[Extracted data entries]

BEGIN

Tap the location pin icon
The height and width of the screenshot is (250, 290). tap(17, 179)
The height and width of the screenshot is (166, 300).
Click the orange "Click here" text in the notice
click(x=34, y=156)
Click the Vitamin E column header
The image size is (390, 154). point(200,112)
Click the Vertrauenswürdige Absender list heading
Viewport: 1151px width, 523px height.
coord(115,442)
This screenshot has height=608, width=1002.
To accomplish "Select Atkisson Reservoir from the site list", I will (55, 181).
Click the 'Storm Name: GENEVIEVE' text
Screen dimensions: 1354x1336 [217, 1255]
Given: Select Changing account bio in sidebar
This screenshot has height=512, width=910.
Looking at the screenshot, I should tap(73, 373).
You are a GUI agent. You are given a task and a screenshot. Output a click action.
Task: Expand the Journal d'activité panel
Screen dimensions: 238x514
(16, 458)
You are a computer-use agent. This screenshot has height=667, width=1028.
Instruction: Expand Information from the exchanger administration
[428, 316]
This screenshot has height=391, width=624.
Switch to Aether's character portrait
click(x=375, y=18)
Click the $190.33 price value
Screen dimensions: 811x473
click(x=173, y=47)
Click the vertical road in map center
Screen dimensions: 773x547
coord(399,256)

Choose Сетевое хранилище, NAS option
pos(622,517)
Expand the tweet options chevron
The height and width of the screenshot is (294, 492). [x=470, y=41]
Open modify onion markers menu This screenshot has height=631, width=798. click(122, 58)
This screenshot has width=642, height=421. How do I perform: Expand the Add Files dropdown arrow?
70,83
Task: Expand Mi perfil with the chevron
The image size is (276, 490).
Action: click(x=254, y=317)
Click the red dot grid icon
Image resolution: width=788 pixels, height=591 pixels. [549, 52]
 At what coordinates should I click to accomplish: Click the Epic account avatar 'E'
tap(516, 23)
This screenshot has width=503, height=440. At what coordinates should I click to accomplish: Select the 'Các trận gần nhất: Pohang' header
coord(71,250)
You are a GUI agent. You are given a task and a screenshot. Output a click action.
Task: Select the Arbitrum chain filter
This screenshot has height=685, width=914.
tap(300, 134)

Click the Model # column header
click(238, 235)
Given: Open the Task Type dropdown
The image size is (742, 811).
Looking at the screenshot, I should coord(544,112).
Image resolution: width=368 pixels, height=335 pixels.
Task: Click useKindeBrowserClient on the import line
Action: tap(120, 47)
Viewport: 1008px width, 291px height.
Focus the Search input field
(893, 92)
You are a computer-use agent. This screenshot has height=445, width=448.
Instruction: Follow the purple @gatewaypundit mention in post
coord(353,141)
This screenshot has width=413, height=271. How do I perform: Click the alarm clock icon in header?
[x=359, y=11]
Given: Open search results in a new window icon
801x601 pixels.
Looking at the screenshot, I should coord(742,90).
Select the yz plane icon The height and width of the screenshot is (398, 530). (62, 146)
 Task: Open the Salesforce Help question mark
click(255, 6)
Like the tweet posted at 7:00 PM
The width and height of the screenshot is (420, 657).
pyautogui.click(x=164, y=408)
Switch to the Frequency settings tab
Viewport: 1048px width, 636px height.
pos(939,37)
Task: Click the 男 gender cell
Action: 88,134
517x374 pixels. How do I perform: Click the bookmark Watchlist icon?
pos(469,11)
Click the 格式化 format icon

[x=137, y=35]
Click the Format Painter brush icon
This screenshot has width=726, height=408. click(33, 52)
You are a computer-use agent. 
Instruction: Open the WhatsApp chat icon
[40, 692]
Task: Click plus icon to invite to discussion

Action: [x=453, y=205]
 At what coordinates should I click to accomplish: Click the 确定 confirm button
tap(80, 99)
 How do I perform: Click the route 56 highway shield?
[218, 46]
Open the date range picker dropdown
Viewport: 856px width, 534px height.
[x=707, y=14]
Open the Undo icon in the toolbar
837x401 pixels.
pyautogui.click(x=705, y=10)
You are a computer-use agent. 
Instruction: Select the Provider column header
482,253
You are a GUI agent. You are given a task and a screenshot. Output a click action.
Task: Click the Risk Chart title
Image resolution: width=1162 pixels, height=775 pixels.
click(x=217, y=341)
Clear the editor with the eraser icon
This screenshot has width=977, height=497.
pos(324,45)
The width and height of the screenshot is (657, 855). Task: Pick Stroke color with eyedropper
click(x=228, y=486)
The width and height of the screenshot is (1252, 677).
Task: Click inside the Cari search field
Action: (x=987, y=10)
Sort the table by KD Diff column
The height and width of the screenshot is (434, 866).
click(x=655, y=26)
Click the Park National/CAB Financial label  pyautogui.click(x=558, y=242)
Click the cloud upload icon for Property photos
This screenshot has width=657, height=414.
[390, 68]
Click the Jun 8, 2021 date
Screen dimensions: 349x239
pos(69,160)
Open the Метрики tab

END

• Exercise goal
Make an exact copy of all the data.

• The answer
Tap the location pin icon
The height and width of the screenshot is (250, 290). tap(17, 179)
The height and width of the screenshot is (166, 300).
Click the orange "Click here" text in the notice
click(x=34, y=156)
Click the Vitamin E column header
The image size is (390, 154). point(200,112)
Click the Vertrauenswürdige Absender list heading
Viewport: 1151px width, 523px height.
coord(115,442)
This screenshot has height=608, width=1002.
To accomplish "Select Atkisson Reservoir from the site list", I will (55, 181).
Click the 'Storm Name: GENEVIEVE' text
Screen dimensions: 1354x1336 [217, 1255]
Given: Select Changing account bio in sidebar
This screenshot has height=512, width=910.
Looking at the screenshot, I should tap(73, 373).
You are a GUI agent. You are given a task and a screenshot. Output a click action.
Task: Expand the Journal d'activité panel
Screen dimensions: 238x514
(16, 458)
You are a computer-use agent. This screenshot has height=667, width=1028.
Instruction: Expand Information from the exchanger administration
[428, 316]
This screenshot has height=391, width=624.
Switch to Aether's character portrait
click(x=375, y=18)
Click the $190.33 price value
Screen dimensions: 811x473
click(x=173, y=47)
Click the vertical road in map center
Screen dimensions: 773x547
coord(399,256)

Choose Сетевое хранилище, NAS option
pos(622,517)
Expand the tweet options chevron
The height and width of the screenshot is (294, 492). [x=470, y=41]
Open modify onion markers menu This screenshot has height=631, width=798. click(122, 58)
This screenshot has width=642, height=421. How do I perform: Expand the Add Files dropdown arrow?
70,83
Task: Expand Mi perfil with the chevron
The image size is (276, 490).
Action: click(x=254, y=317)
Click the red dot grid icon
Image resolution: width=788 pixels, height=591 pixels. [549, 52]
 At what coordinates should I click to accomplish: Click the Epic account avatar 'E'
tap(516, 23)
This screenshot has width=503, height=440. At what coordinates should I click to accomplish: Select the 'Các trận gần nhất: Pohang' header
coord(71,250)
You are a GUI agent. You are given a task and a screenshot. Output a click action.
Task: Select the Arbitrum chain filter
This screenshot has height=685, width=914.
tap(300, 134)

Click the Model # column header
click(238, 235)
Given: Open the Task Type dropdown
The image size is (742, 811).
Looking at the screenshot, I should coord(544,112).
Image resolution: width=368 pixels, height=335 pixels.
Task: Click useKindeBrowserClient on the import line
Action: tap(120, 47)
Viewport: 1008px width, 291px height.
Focus the Search input field
(893, 92)
You are a computer-use agent. This screenshot has height=445, width=448.
Instruction: Follow the purple @gatewaypundit mention in post
coord(353,141)
This screenshot has width=413, height=271. How do I perform: Click the alarm clock icon in header?
[x=359, y=11]
Given: Open search results in a new window icon
801x601 pixels.
Looking at the screenshot, I should coord(742,90).
Select the yz plane icon The height and width of the screenshot is (398, 530). (62, 146)
 Task: Open the Salesforce Help question mark
click(255, 6)
Like the tweet posted at 7:00 PM
The width and height of the screenshot is (420, 657).
pyautogui.click(x=164, y=408)
Switch to the Frequency settings tab
Viewport: 1048px width, 636px height.
pos(939,37)
Task: Click the 男 gender cell
Action: 88,134
517x374 pixels. How do I perform: Click the bookmark Watchlist icon?
pos(469,11)
Click the 格式化 format icon

[x=137, y=35]
Click the Format Painter brush icon
This screenshot has width=726, height=408. click(33, 52)
You are a computer-use agent. 
Instruction: Open the WhatsApp chat icon
[40, 692]
Task: Click plus icon to invite to discussion

Action: [x=453, y=205]
 At what coordinates should I click to accomplish: Click the 确定 confirm button
tap(80, 99)
 How do I perform: Click the route 56 highway shield?
[218, 46]
Open the date range picker dropdown
Viewport: 856px width, 534px height.
[x=707, y=14]
Open the Undo icon in the toolbar
837x401 pixels.
pyautogui.click(x=705, y=10)
You are a computer-use agent. 
Instruction: Select the Provider column header
482,253
You are a GUI agent. You are given a task and a screenshot. Output a click action.
Task: Click the Risk Chart title
Image resolution: width=1162 pixels, height=775 pixels.
click(x=217, y=341)
Clear the editor with the eraser icon
This screenshot has width=977, height=497.
pos(324,45)
The width and height of the screenshot is (657, 855). Task: Pick Stroke color with eyedropper
click(x=228, y=486)
The width and height of the screenshot is (1252, 677).
Task: Click inside the Cari search field
Action: (x=987, y=10)
Sort the table by KD Diff column
The height and width of the screenshot is (434, 866).
click(x=655, y=26)
Click the Park National/CAB Financial label  pyautogui.click(x=558, y=242)
Click the cloud upload icon for Property photos
This screenshot has width=657, height=414.
[390, 68]
Click the Jun 8, 2021 date
Screen dimensions: 349x239
pos(69,160)
Open the Метрики tab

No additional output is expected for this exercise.